O que será que o diabo veste?

Lendo a coluna do Jorge Coli, no caderno +Mais!, da Folha de S. Paulo, não pude deixar de relacionar este trecho, em que ele escreve sobre a bienal, com alguma arquitetura que existe por ai. Vejam só:
"Bate, com insistência, na tecla do politicamente correto. Protege-se com a retaguarda dos bons sentimentos, contra os quais não se pode levantar nem um dedo mindinho: ódio à repressão, à segregação, às opressões cruéis, às tiranias. O problema é que o inferno das artes está atapetado de bons sentimentos. Há, nesta bienal, como sempre, talvez menos do que sempre, aqui e ali, algum artista interessante. É claro que isso não basta.

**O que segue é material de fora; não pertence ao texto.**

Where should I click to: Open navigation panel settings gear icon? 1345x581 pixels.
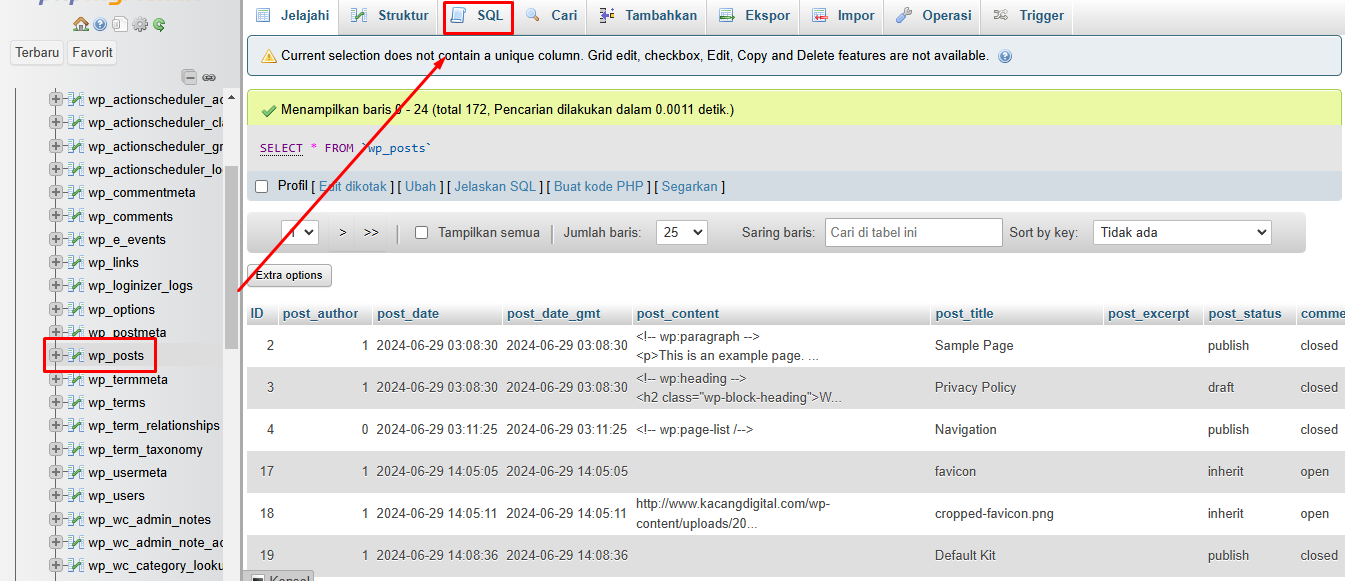coord(140,24)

O álibi das intenções éticas e intelectuais não consegue substituir o interesse da criação. Ora, as metáforas grossas e rasteiras se sucedem, evidentes, enormes, em obras feitas para apanhar, nas suas armadilhas, o intelectual incauto e bem-intencionado. Nem um pingo de reflexão, em um pingo de sutileza nessa seqüência. Ao contrário, um martelar autoritário do bom pensar e do bem pensante."
Não sei por que eu fiz esta relação. Juro que não sei.